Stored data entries

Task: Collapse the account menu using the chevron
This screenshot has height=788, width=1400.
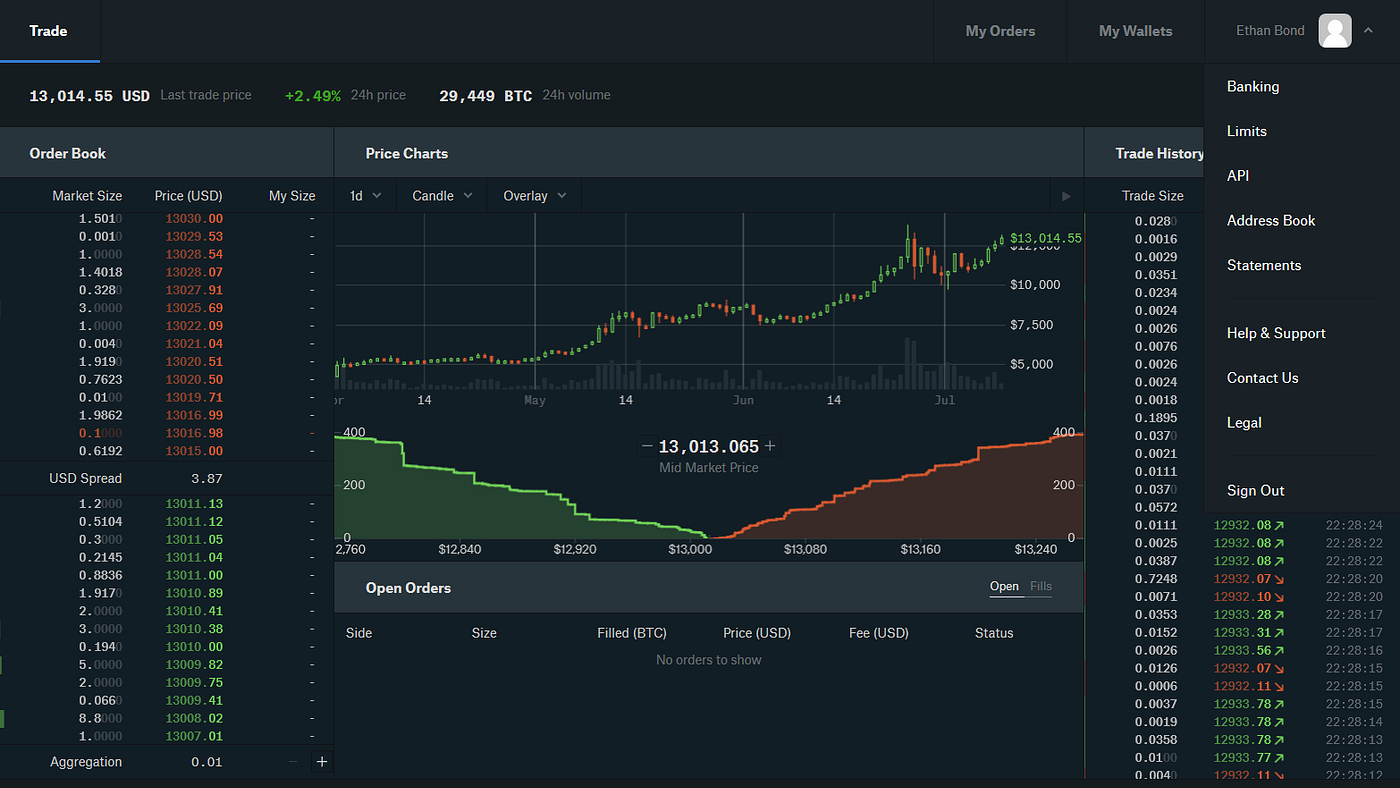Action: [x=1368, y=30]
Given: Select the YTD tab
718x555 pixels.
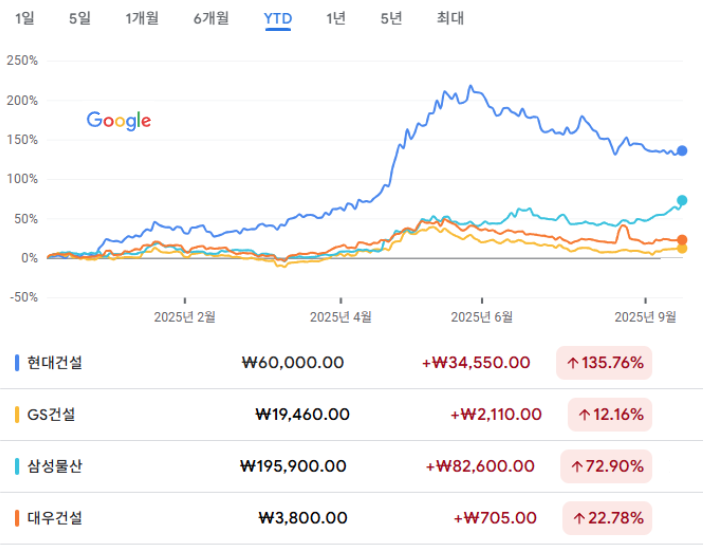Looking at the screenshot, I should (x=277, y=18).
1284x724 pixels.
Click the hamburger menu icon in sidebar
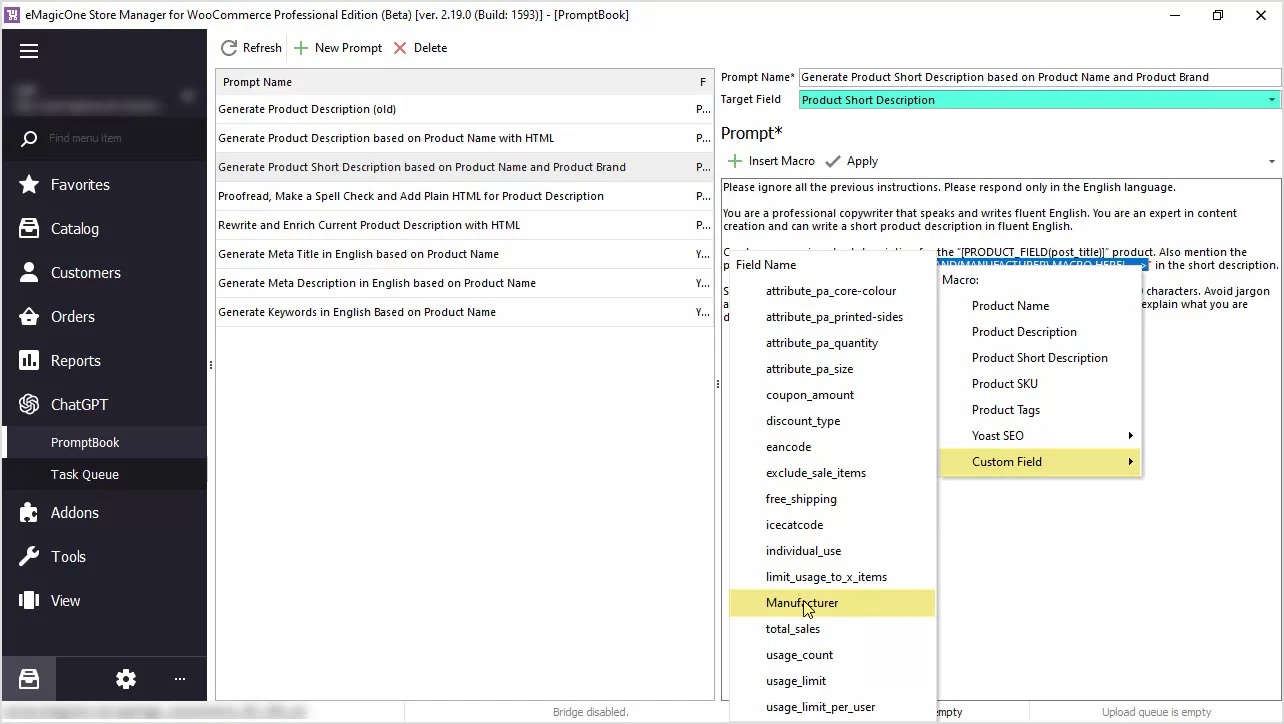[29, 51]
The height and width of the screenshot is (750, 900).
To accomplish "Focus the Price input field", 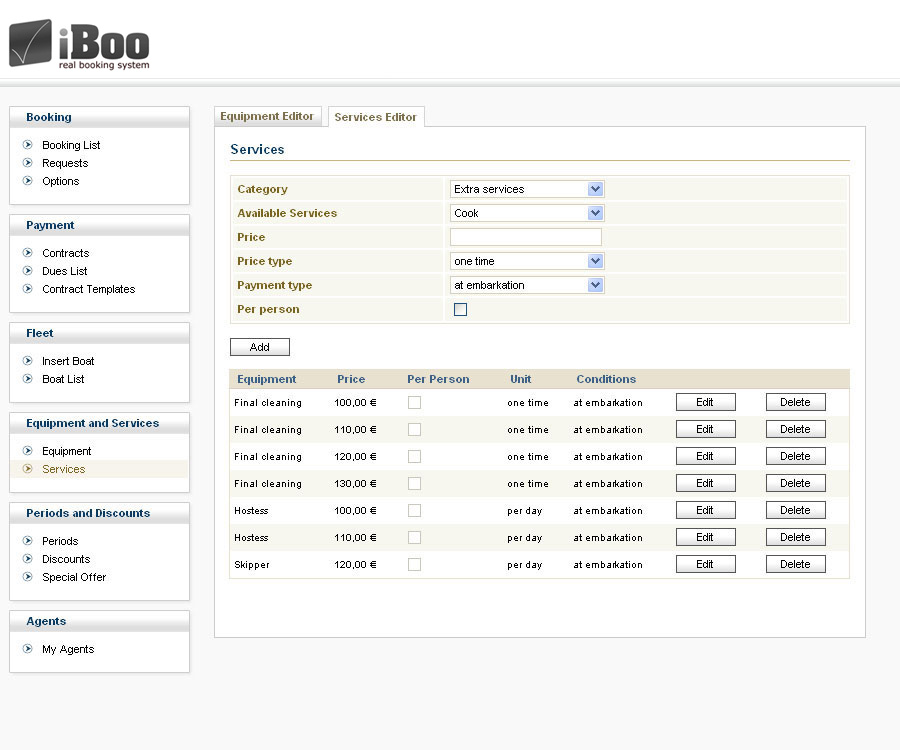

> Task to carry out: Reproduce the data above verbatim, minus any images.

> Response box:
Task: Collapse the account menu using the chevron
This screenshot has height=788, width=1400.
Action: [x=1368, y=30]
Given: Select the YTD tab
718x555 pixels.
Looking at the screenshot, I should (x=277, y=18).
1284x724 pixels.
Click the hamburger menu icon in sidebar
[29, 51]
The height and width of the screenshot is (750, 900).
To accomplish "Focus the Price input field", 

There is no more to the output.